**Stated exercise a:**
Decide whether each statement below agrees with the game physics thread. Answer yes or no for each, and quote the words from the thread that settle it.
(i) The writer thinks Carmageddon's gravity was set too low.
(ii) Grand Prix Legends has 1967-era Formula One cars with plenty of downforce.
(iii) The writer wants to feel realistic rocket launcher recoil in Half-Life.

**Source:**
I went to a physics lecture at GDC, the most memorable part of which was Chris saying:

"Here's how it's going to go... you're going to write your first rigid body dynamics simulator. You're going to simulate a cube dropping onto a plane. You'll run the program, the cube will drop, hit the plane... and disappear."

So, so true.

Carmageddon

Carmageddon which on the N64 at least has sucky physics,

Excepting the possibility that the N64 version is completely different from the PC version, you are completely clueless. Carmageddon, of ALL the games you could have chosen, was a pioneer in game physics. It was the very first game that I played that had a real rigid-body simulator built into the engine.

Say what you will about the gameplay, or the physical settings (gravity was too low), but you can't say it had sucky physics. The cars and environmental objects interacted in an incredibly realistic manner. It was miles ahead of Re-Volt in that department.

Games vs. Simulations

I don't know that I really agree with the idea that physics need to be wildly realistic in the 'games' that I play. Honestly, I don't want to know what kind of recoil the rocket launcher in Half-Life would inflict on my character. I'm happier just watching the rocket track nice and straight towards my target instead of attempting to pick myself up off of the ground where I slid to a stop from the highly realistic recoil.

On the other hand, when I play a 'simulation' the physics are quite important. The best physics I've found in a sim are in a 3-year-old game: Grand Prix Legends. You're racing 1967-era Formula One cars, which means skinny tires, no downforce, high powered...which is a combination for difficult driving. But the physics engine is spectacular: you touch the gas when in neutral, you can feel the torque twist the body of the car; each wheel has its own model; touch the gas a bit to hard in a corner and be prepared to swap ends of the car, etc., etc.

Data entries:
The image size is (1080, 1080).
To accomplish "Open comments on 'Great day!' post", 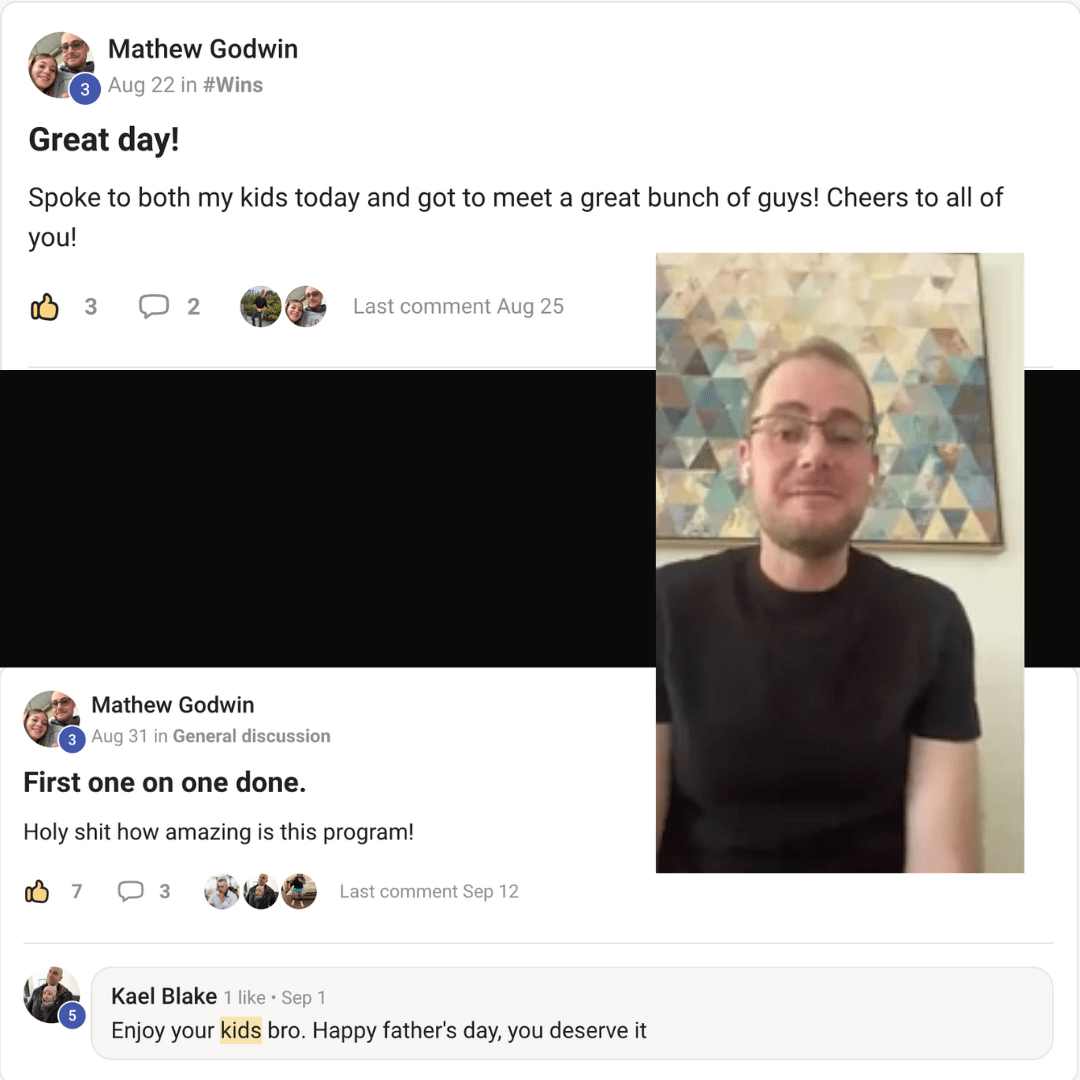I will tap(154, 307).
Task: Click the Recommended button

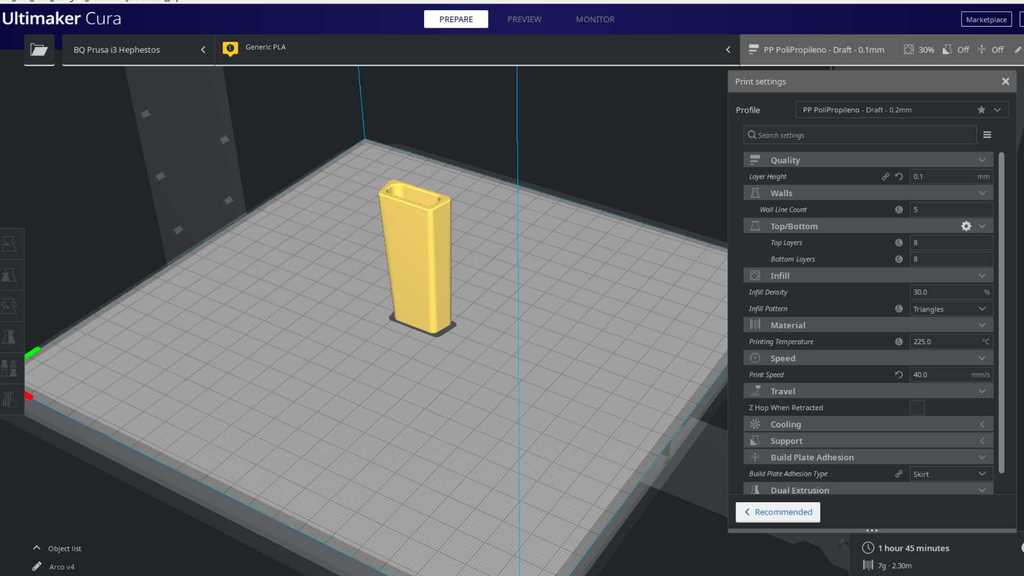Action: [x=778, y=512]
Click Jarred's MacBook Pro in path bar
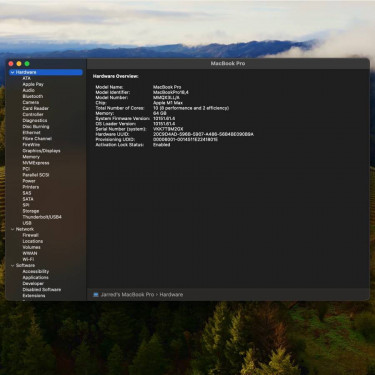375x375 pixels. coord(127,295)

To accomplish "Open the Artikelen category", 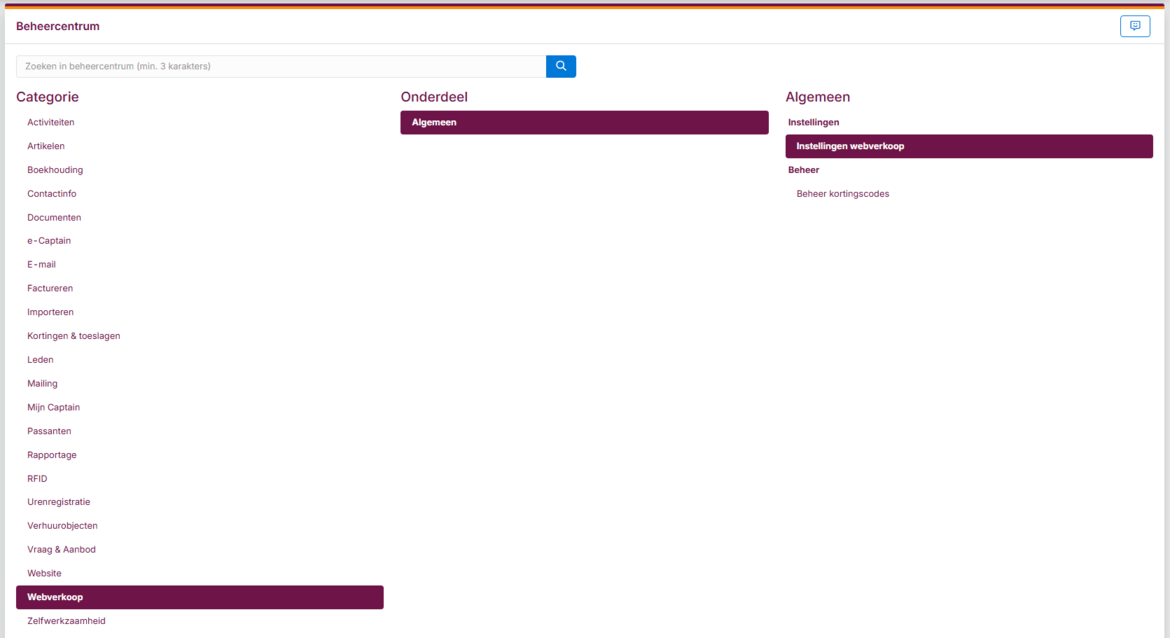I will pos(46,146).
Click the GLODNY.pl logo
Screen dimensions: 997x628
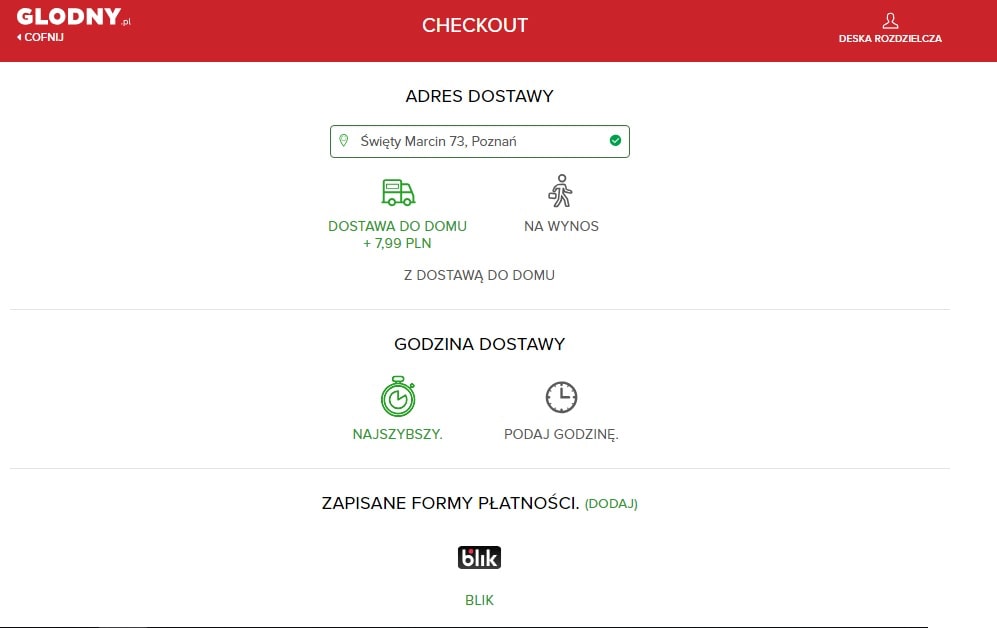coord(73,17)

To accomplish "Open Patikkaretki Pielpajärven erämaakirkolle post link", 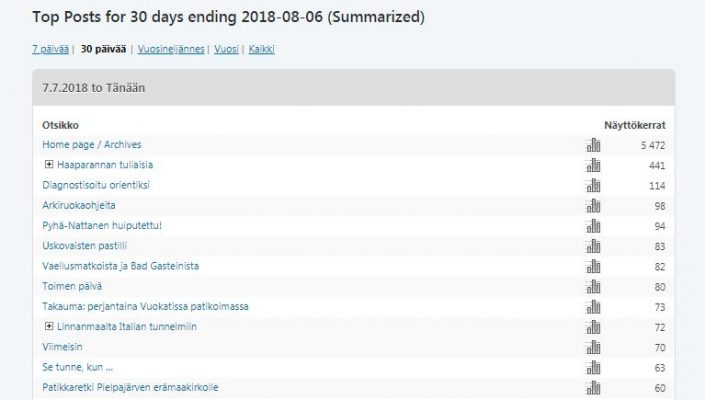I will [x=130, y=387].
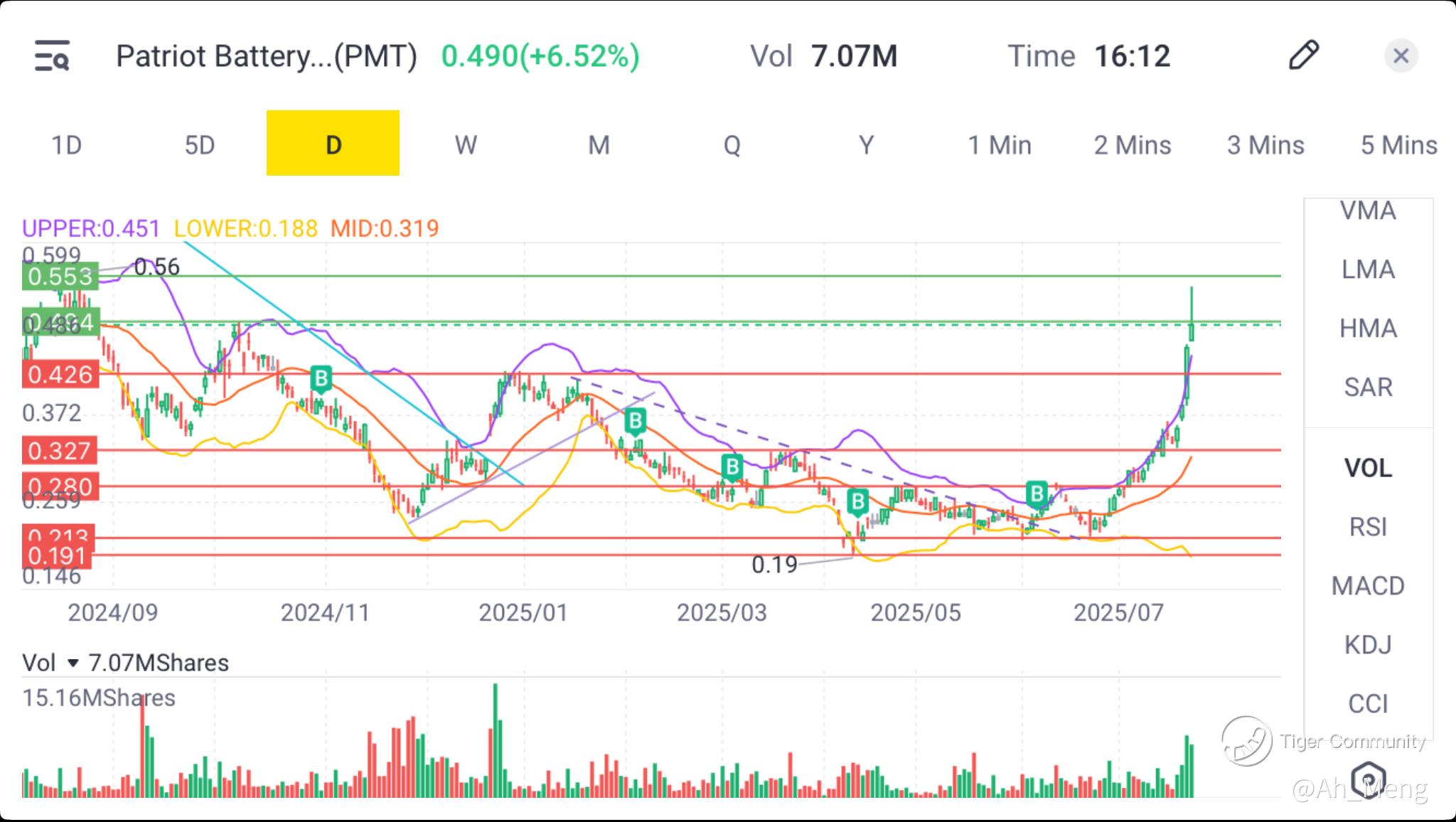Select the 5 Mins interval tab

[1398, 145]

**Stated exercise b:** Pull out every line of the records above that contains the string "Click". Case counts.

**Complete output a:**
(i) Yes: "or the physical settings (gravity was too low)"
(ii) No: "which means skinny tires, no downforce, high powered"
(iii) No: "Honestly, I don't want to know what kind of recoil the rocket launcher in Half-Life would inflict on my character."

**Complete output b:**
Task: Click the Recommended button
Click Jarred's MacBook Pro in path bar
Click the GLODNY.pl logo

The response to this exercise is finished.